Spark plugs

Clutches, gearboxes, exhaust and intake systems, lubrication and cooling systems, engine bay layouts etc
Guy Croft
Site Admin
Posts: 5039
Joined: June 18th, 2006, 9:31 am
Location: Bedford, UK

Spark plugs

Post by Guy Croft »

The spark plug must be selected to suit the combustion regime. The wrong temperature range will cause the engine to run badly.

Let me explain in bit more detail. The optimum temperature range for the electrode end of gasoline engine plugs with copper core (most plugs are these days, NGK thought of it first) is between 450 and 870 deg C. Below 450 deg C the plug will foul and above 870 it will overheat. If the plug overheats it will cause pre-ignition by glowing and setting off combustion - before spark ignition takes place. And the exposed plug will blister and melt. If the plug fouls - in other words - won't self clean, ie: it will soot/wet up and it is liable not to fire at all, due to leakage of the spark to earth across the nose, or else it will fire weakly/intermittently and anyways the combustion energy will be reduced, less power, poor acceleration, high gasoline use.

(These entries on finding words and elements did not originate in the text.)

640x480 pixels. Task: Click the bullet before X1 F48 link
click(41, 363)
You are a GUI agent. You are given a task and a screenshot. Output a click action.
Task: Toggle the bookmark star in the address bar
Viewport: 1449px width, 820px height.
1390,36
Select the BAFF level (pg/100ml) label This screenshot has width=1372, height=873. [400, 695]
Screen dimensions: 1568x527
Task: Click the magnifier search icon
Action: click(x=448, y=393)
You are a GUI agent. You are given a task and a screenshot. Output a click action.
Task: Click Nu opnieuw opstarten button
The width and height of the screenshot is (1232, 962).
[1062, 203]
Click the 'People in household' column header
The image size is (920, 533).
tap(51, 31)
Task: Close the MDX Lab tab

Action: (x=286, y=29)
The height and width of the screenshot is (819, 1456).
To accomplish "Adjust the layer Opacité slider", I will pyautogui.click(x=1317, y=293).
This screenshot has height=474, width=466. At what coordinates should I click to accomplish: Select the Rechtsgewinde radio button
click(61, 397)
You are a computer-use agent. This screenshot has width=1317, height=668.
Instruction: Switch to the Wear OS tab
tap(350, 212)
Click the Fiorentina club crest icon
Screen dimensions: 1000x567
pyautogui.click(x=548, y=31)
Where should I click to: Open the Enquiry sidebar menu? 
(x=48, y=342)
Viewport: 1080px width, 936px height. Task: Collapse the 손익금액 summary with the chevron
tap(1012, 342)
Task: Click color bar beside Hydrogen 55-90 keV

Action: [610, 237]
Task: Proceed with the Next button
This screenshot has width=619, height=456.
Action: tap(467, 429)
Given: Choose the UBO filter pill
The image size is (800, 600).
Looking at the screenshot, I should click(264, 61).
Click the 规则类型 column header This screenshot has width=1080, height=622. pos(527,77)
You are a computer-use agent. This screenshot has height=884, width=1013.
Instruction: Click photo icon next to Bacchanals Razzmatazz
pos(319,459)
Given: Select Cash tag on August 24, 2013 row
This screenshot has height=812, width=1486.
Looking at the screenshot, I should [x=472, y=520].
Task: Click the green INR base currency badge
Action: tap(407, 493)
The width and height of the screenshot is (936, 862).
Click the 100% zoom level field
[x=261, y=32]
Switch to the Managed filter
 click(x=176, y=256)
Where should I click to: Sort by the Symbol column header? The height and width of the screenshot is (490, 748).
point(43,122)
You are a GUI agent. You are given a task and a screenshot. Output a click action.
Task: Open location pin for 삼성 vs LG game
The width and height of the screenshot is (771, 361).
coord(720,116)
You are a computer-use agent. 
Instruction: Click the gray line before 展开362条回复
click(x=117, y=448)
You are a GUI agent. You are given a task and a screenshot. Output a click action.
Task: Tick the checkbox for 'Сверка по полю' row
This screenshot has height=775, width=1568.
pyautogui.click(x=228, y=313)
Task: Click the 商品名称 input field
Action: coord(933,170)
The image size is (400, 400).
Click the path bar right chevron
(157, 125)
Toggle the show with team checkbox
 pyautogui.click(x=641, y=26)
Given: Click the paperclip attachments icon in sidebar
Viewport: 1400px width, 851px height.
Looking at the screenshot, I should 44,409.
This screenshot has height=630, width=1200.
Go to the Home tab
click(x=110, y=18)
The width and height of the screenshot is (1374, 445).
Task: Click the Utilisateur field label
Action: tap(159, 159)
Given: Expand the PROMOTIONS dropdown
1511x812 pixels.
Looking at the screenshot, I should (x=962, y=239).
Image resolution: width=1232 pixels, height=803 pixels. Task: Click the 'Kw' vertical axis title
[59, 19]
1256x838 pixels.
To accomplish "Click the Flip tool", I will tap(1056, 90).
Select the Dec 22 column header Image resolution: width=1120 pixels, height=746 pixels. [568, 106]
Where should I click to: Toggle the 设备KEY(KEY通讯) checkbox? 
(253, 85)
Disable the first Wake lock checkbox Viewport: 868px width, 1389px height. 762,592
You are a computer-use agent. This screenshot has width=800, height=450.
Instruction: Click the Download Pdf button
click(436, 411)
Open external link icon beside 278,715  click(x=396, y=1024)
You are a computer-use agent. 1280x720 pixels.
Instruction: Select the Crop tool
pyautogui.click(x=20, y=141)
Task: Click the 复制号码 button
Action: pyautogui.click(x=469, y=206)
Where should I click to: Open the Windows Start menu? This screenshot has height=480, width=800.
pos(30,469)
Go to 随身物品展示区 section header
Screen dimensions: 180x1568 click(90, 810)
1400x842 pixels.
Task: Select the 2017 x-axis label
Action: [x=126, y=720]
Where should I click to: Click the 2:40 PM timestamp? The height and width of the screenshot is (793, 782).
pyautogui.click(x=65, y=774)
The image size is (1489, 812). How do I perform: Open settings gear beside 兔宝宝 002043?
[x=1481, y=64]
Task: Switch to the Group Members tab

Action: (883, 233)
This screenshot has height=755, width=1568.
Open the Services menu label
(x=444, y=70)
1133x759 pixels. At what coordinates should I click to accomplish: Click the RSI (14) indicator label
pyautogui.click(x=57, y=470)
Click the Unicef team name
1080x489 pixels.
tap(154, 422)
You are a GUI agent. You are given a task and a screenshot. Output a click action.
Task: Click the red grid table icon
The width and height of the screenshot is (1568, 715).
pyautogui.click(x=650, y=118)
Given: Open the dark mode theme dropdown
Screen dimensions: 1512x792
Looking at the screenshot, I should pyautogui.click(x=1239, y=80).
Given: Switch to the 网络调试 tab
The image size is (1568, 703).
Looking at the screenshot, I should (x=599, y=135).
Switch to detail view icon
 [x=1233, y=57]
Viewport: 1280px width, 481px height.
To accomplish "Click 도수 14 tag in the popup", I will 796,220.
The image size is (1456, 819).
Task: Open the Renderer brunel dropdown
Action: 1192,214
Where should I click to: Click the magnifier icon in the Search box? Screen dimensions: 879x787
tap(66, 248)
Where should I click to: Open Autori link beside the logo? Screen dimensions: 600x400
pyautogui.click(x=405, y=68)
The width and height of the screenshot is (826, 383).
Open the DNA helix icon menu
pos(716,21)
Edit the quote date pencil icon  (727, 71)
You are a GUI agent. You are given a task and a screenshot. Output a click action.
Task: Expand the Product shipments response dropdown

Highly tuned engines are burning more fuel-air on each firing cycle and the in-cylinder temp is higher than a road car. They need plugs capable of withstanding high in-cylinder temperatures. In F1 engines, and high boost units, the exhaust gas is very hot indeed. 800-1000 deg C ¢‚¬Å“ hot enough to melt glass.

A 'hot' plug - one that runs hot - is one with a long insulator nose - the high purity alumina (ceramic) that surrounds the centre electrode. A long nose gives a big area to absorb heat and a long heat dispersion path. A cold plug has the opposite. If you put a hot plug in a race engine it will give preignition problems, and if you put a race plug in a road car it will foul up most of the time.

The worst case is to have the wrong plug AND say, wrong ignition timing, too lean mixture, inadequate cooling, very hot intake air, heavy combustion chamber deposits - these add up to a recipe for cylinder head and piston damage. Rule of thumb is a well running plug should have a brown or light grey insulator. It IS important to have a clean plug thread and seat and make sure the plug is torqued up properly - because this joint is the only heat loss path from the plug to the coolant.